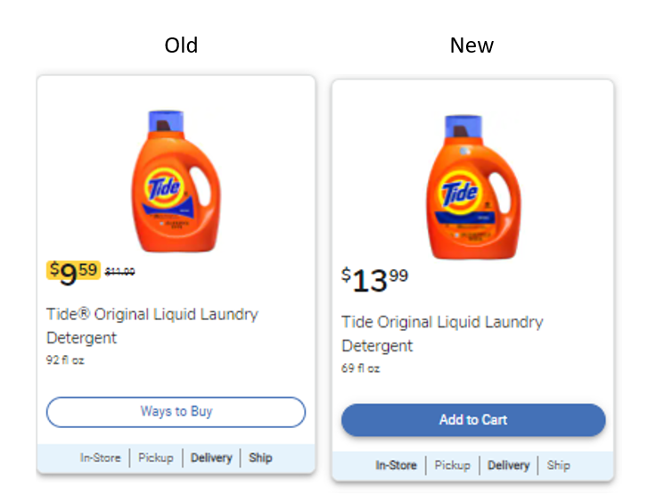Screen dimensions: 656x503
Task: Choose Ship in the Old card
Action: tap(260, 458)
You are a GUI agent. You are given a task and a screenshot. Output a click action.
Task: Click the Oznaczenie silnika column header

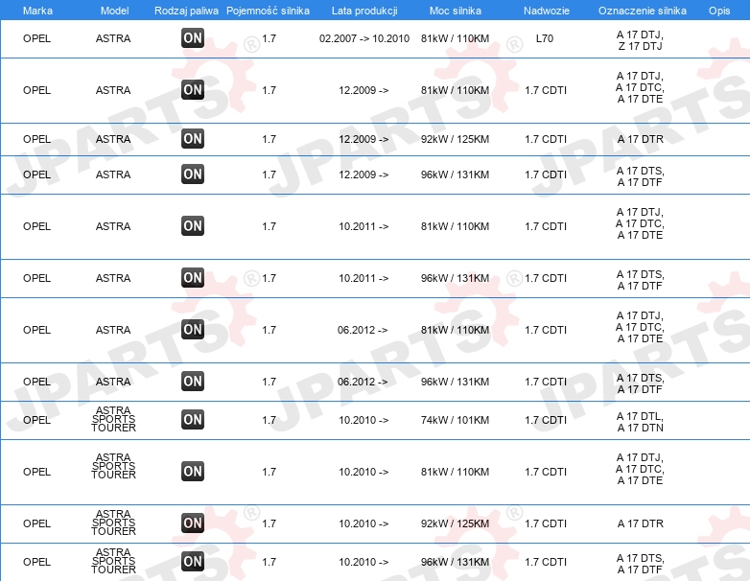[x=643, y=11]
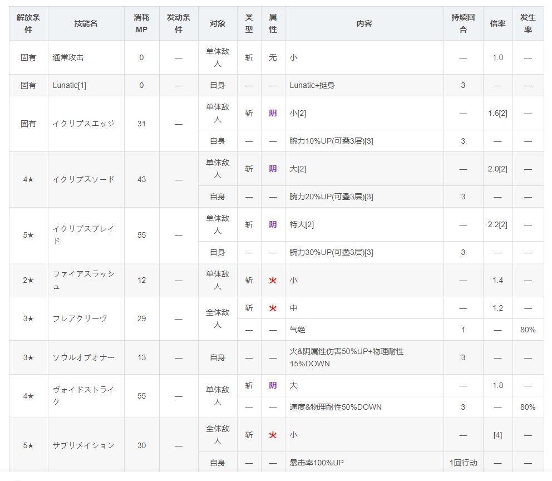Click the 气绝 effect text

pyautogui.click(x=298, y=330)
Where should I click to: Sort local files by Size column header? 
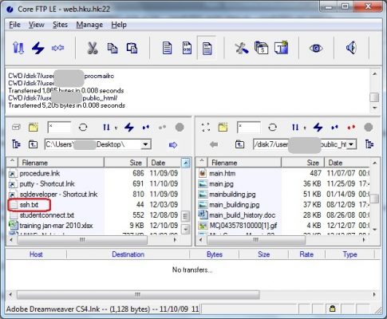coord(125,163)
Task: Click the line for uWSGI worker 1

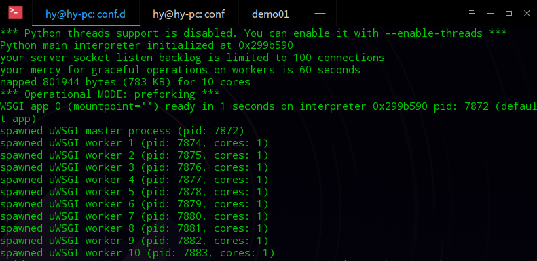Action: click(134, 143)
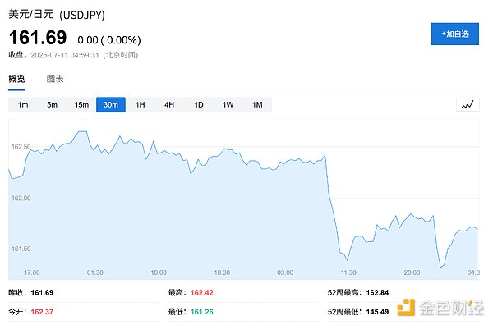Select the 30m interval
Screen dimensions: 493x325
(x=111, y=104)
- - - - - - -
TASK: Please write out exactly the lines from the one containing "You are a GUI" through the last line of the records above, and leave out any pictures.

YOUR RESPONSE:
You are a GUI agent. You are given a task and a screenshot. Output a click action.
Task: Click the Oznaczenie silnika column header

[x=643, y=11]
Click the 气绝 effect text

pyautogui.click(x=298, y=330)
Where should I click to: Sort local files by Size column header? 
coord(125,163)
Task: Click the line for uWSGI worker 1

Action: click(134, 143)
Select the 30m interval
Screen dimensions: 493x325
(x=111, y=104)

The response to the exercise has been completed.